Because depriving software developers of remuneration for hundreds of hours of software development when that's what they do for a living is just as morally correct.

Anyway, regardless of whether or not it's justified, it's never justified to suggest (especially on this forum) that someone break the law, especially when it impacts the lives of others (whether you believe it or not). After all, if everyone thought that way, we wouldn't ever see another version of Photoshop.


----------



## WarMocK (Jan 22, 2009)

^ This, and seriously: GIMP is a very good program for most artists around here, as they don't use any of the fancy and most exotic effects only Photoshop offers anyway.


----------



## ToeClaws (Jan 22, 2009)

I do wish that Adobe would pull their head out of the clouds and price their software reasonable.  If Photoshop were sold for $150, people would gladly pay the price for such a powerful and useful piece of software.  Pricing it at $800 for the average joe though is so expensive that people resort to piracy.  Adobe doesn't realize that dropping the price would probably dramatically increase their sales.  Ah well.  GIMP is good.


----------



## RailRide (Jan 22, 2009)

ToeClaws said:


> I do wish that Adobe would pull their head out of the clouds and price their software reasonable.  If Photoshop were sold for $150, people would gladly pay the price for such a powerful and useful piece of software.

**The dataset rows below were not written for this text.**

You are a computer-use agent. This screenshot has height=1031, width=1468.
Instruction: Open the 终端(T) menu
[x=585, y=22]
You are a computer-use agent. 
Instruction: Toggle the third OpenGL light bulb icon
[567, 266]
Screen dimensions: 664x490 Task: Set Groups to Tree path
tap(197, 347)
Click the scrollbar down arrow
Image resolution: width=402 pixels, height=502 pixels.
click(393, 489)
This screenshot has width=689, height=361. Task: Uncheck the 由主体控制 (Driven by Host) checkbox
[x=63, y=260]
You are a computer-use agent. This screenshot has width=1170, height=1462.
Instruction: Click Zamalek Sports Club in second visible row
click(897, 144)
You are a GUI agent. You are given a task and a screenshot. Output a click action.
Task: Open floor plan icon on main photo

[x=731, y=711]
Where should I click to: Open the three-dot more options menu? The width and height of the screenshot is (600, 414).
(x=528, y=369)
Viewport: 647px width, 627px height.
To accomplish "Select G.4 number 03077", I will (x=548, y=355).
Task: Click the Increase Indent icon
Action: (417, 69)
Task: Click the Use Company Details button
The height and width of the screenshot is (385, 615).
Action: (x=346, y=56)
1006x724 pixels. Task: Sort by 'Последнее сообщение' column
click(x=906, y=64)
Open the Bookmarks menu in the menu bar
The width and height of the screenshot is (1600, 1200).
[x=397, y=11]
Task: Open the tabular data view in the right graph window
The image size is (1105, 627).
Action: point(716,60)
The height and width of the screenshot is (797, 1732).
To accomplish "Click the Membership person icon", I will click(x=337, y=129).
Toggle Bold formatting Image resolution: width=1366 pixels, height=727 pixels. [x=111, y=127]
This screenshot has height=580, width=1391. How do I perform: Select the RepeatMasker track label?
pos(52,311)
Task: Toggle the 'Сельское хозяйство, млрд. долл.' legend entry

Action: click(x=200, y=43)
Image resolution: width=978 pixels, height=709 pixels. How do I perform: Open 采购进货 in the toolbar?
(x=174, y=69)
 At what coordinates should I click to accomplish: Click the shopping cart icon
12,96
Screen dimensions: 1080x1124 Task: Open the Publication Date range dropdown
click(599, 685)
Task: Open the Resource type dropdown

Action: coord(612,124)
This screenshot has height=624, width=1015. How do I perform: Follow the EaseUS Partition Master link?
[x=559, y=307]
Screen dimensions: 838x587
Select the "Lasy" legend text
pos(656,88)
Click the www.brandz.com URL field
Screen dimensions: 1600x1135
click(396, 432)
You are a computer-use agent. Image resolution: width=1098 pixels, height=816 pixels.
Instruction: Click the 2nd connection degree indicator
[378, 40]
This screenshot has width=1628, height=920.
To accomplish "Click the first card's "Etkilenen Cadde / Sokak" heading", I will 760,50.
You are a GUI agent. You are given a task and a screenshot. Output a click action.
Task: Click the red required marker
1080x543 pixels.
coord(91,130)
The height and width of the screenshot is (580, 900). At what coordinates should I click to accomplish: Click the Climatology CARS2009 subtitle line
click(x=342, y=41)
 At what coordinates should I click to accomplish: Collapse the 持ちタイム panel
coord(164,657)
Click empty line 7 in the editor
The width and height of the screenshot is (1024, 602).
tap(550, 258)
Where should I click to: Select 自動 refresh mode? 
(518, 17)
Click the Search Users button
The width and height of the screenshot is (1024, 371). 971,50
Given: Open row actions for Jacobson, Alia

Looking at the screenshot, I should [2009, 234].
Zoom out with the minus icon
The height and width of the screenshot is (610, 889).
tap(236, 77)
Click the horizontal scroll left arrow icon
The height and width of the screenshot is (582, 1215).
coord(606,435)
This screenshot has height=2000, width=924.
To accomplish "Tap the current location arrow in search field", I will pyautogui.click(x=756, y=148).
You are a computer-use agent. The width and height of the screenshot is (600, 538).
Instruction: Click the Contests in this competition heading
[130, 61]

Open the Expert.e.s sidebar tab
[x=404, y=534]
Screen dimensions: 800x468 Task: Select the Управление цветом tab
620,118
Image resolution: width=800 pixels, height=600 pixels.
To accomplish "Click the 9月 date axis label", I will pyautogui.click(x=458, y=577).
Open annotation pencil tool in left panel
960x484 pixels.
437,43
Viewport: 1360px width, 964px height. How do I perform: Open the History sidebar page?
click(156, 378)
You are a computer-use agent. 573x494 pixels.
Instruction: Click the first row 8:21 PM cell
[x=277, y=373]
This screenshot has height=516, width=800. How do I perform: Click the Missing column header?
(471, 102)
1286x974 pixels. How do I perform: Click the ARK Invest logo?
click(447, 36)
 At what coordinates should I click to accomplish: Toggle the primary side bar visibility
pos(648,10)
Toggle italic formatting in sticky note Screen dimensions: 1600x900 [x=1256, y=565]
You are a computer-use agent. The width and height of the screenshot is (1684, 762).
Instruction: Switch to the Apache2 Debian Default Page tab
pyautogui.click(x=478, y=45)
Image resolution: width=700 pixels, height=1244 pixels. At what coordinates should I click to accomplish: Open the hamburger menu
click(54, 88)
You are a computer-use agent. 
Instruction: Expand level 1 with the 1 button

Adobe would then tell you "That's what we made Photoshop Elements for". 

---PCJ


----------



## PeppermintRoo (Jan 22, 2009)

From my other posts, it might seem obvious that I'm fanatic about free software.

But video games asside, Photoshop is the only closed source piece of software that really hits my heart.  I've been using it for the past 11 years in professional, personal, and academic settings.  I use photoshop 6.0 and have never found a reason to use a later version; even 5.0 has more than enough to get anything done.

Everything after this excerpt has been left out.